報告は、原則すべての医療法人が対象。租税特別措置法の診療報酬の所得計算の特例(いわゆる四段階税制)が適用されている法人は対象外だが、その場合は所定の様式(報告対象外医療法人報告書)を用いて報告対象外である旨を都道府県に報告する必要がある。
都道府県への報告期限は、毎年の会計年度終了後、原則3カ月以内(公認会計士等の監査を受ける法人は4カ月以内)。報告は「医療機関等情報支援システム」(G-MIS)から報告様式をダウンロードし、必要事項を記載した上でG-MISにアップロードする。あるいは、プリントアウトした報告様式を事業報告書等の届出と併せて郵送する。
報告事項は、(1)基本情報(名称、所在地など)、(2)収益及び費用の内容、(3)職員の職種別の給与総額とその人数。
報告項目の基準日や対象期間は、
①基本情報:会計年度の最終日
②役員・職員の人数、職種別の人数:会計年度内の12月31日を末日とする1年間にある7月1日、または会計年度内の7月1日
③主たる診療科:7月1日
④収益及び費用の内容:会計年度1年間
⑤職種別の給与総額:法人の会計年度内の12月31日を末日とする1年間、または会計年度1年間
などと定められている。なお、(3)は法人の事務負担の増加への配慮から、任意報告事項に位置づけられている。
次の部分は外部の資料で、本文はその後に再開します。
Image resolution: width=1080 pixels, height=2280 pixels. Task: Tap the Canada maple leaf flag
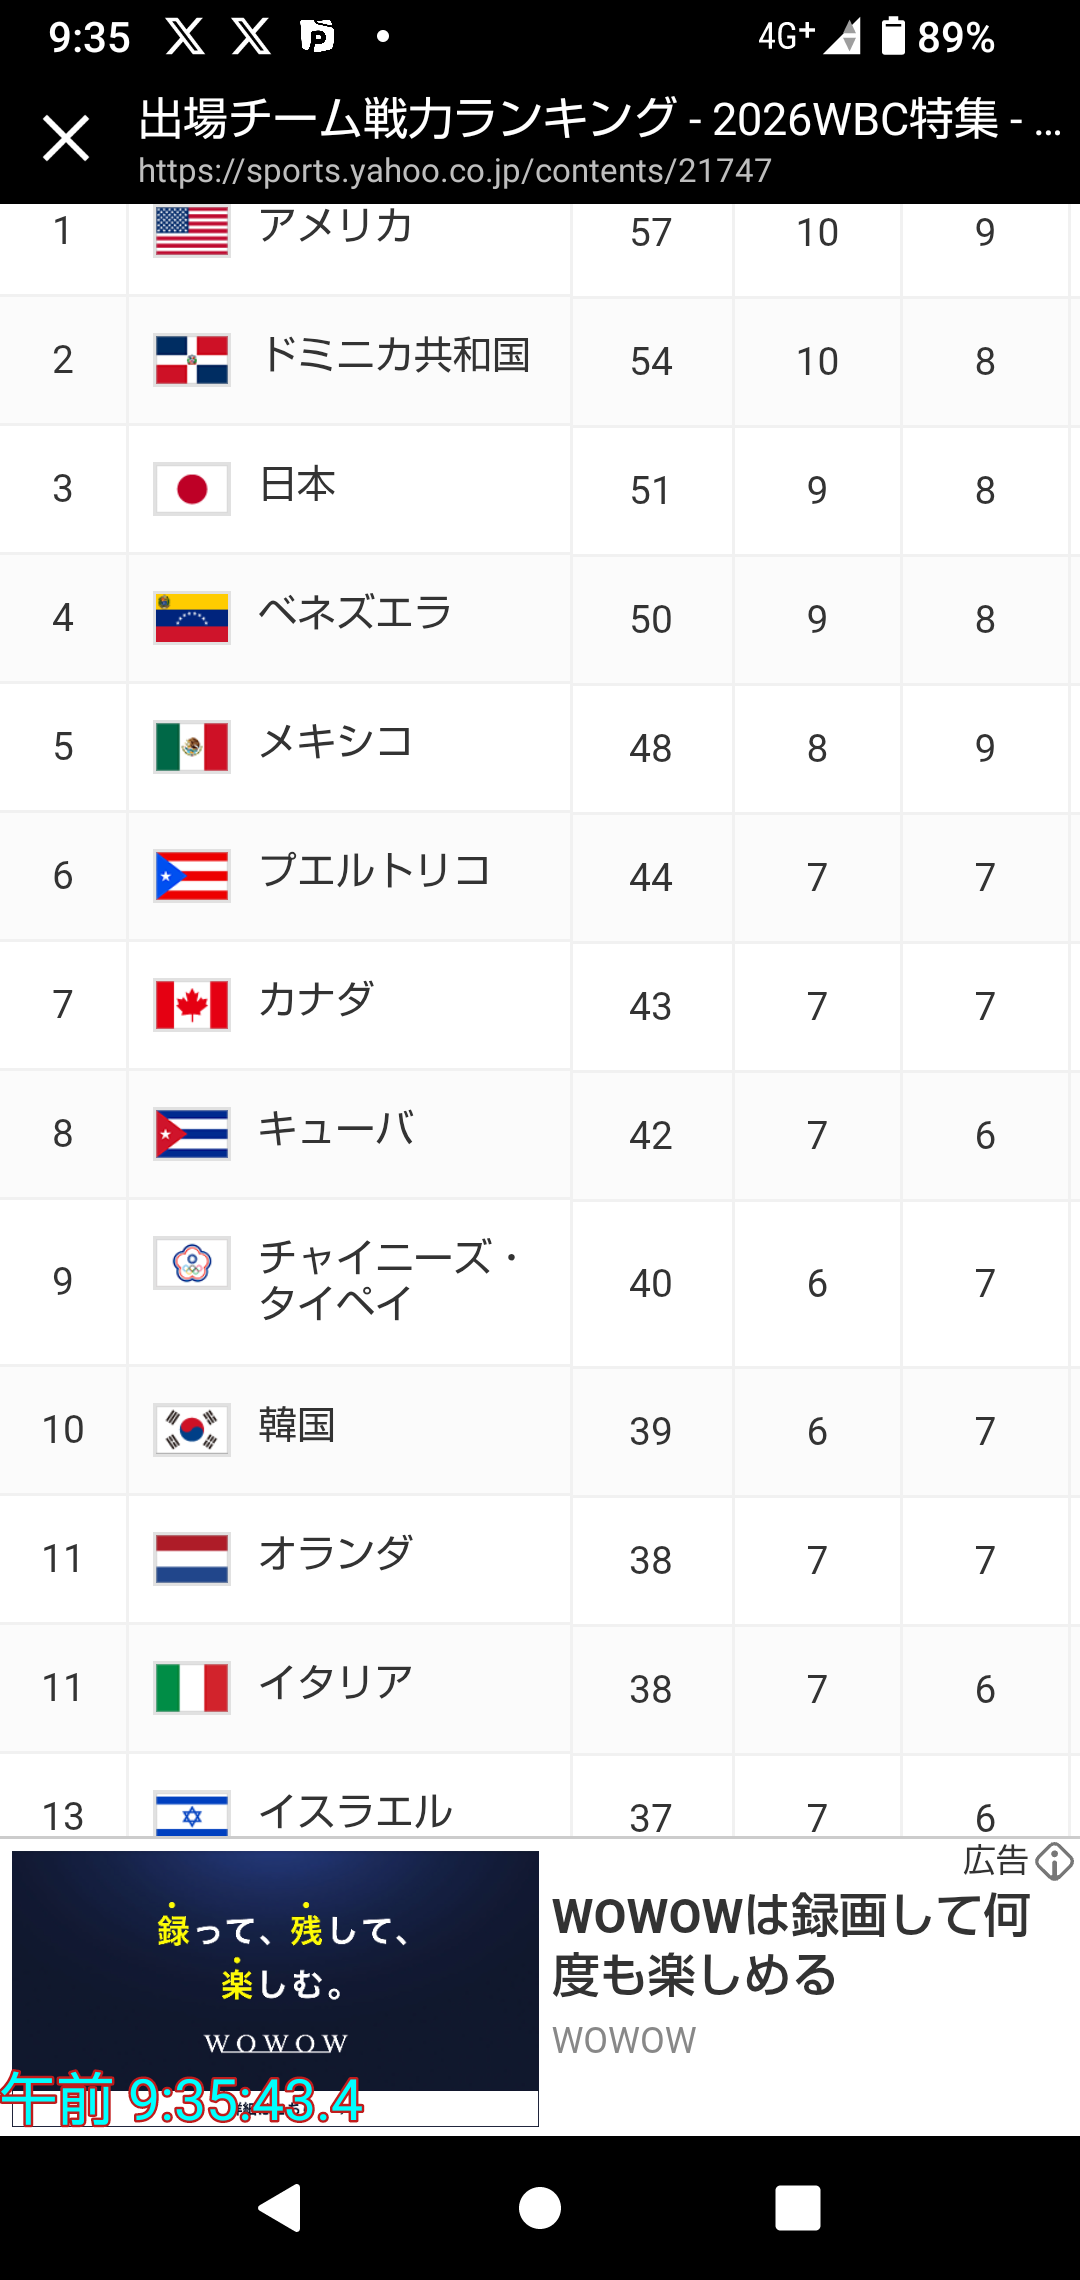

また、初回報告(23年8月1日から24年7月31日までに終了する会計年度の報告)に限り、医業費用の内訳項目(医薬品費、給食委託費、減価償却費等)など、一部の項目の記載を省略できる経過措置が設けられている。
法人が報告した経営情報は、国がデータベース化して一元管理するとともに、福祉医療機構に委託して分析を実施し、医療政策の立案などに活用する。さらに国民への説明責任を果たすため、個別医療機関が特定できないように属性などでグルーピングした分析結果を公表する。